Assignment
With no edits of any kind, print each record that follows.

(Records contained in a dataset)
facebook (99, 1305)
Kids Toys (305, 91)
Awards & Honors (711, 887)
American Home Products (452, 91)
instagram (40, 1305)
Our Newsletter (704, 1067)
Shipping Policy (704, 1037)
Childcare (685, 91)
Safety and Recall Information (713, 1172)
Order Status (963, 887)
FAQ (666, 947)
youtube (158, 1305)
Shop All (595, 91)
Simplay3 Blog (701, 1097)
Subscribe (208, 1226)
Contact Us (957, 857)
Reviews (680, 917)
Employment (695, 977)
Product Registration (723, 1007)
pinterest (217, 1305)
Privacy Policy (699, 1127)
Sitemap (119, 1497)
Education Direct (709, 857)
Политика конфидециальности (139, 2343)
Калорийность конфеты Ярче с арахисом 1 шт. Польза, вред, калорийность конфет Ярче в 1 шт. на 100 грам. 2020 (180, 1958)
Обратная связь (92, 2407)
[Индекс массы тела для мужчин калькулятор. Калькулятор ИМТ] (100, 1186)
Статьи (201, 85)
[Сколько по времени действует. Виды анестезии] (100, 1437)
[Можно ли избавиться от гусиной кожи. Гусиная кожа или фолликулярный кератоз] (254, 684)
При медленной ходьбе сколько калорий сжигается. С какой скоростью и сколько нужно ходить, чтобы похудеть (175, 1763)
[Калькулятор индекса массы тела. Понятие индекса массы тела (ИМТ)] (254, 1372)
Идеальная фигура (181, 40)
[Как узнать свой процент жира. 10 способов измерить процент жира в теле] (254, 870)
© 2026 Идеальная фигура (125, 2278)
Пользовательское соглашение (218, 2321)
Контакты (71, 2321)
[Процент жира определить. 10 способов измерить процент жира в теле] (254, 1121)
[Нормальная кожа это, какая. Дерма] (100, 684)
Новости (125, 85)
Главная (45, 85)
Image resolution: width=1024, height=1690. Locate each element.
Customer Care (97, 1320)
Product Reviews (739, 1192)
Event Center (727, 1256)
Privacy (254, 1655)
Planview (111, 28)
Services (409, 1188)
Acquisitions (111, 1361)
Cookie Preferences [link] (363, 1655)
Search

Answer to this task
facebook (99, 1305)
Kids Toys (305, 91)
Awards & Honors (711, 887)
American Home Products (452, 91)
instagram (40, 1305)
Our Newsletter (704, 1067)
Shipping Policy (704, 1037)
Childcare (685, 91)
Safety and Recall Information (713, 1172)
Order Status (963, 887)
FAQ (666, 947)
youtube (158, 1305)
Shop All (595, 91)
Simplay3 Blog (701, 1097)
Subscribe (208, 1226)
Contact Us (957, 857)
Reviews (680, 917)
Employment (695, 977)
Product Registration (723, 1007)
pinterest (217, 1305)
Privacy Policy (699, 1127)
Sitemap (119, 1497)
Education Direct (709, 857)
Политика конфидециальности (139, 2343)
Калорийность конфеты Ярче с арахисом 1 шт. Польза, вред, калорийность конфет Ярче в 1 шт. на 100 грам. 2020 (180, 1958)
Обратная связь (92, 2407)
[Индекс массы тела для мужчин калькулятор. Калькулятор ИМТ] (100, 1186)
Статьи (201, 85)
[Сколько по времени действует. Виды анестезии] (100, 1437)
[Можно ли избавиться от гусиной кожи. Гусиная кожа или фолликулярный кератоз] (254, 684)
При медленной ходьбе сколько калорий сжигается. С какой скоростью и сколько нужно ходить, чтобы похудеть (175, 1763)
[Калькулятор индекса массы тела. Понятие индекса массы тела (ИМТ)] (254, 1372)
Идеальная фигура (181, 40)
[Как узнать свой процент жира. 10 способов измерить процент жира в теле] (254, 870)
© 2026 Идеальная фигура (125, 2278)
Пользовательское соглашение (218, 2321)
Контакты (71, 2321)
[Процент жира определить. 10 способов измерить процент жира в теле] (254, 1121)
[Нормальная кожа это, какая. Дерма] (100, 684)
Новости (125, 85)
Главная (45, 85)
Image resolution: width=1024, height=1690. Locate each element.
Customer Care (97, 1320)
Product Reviews (739, 1192)
Event Center (727, 1256)
Privacy (254, 1655)
Planview (111, 28)
Services (409, 1188)
Acquisitions (111, 1361)
Cookie Preferences [link] (363, 1655)
Search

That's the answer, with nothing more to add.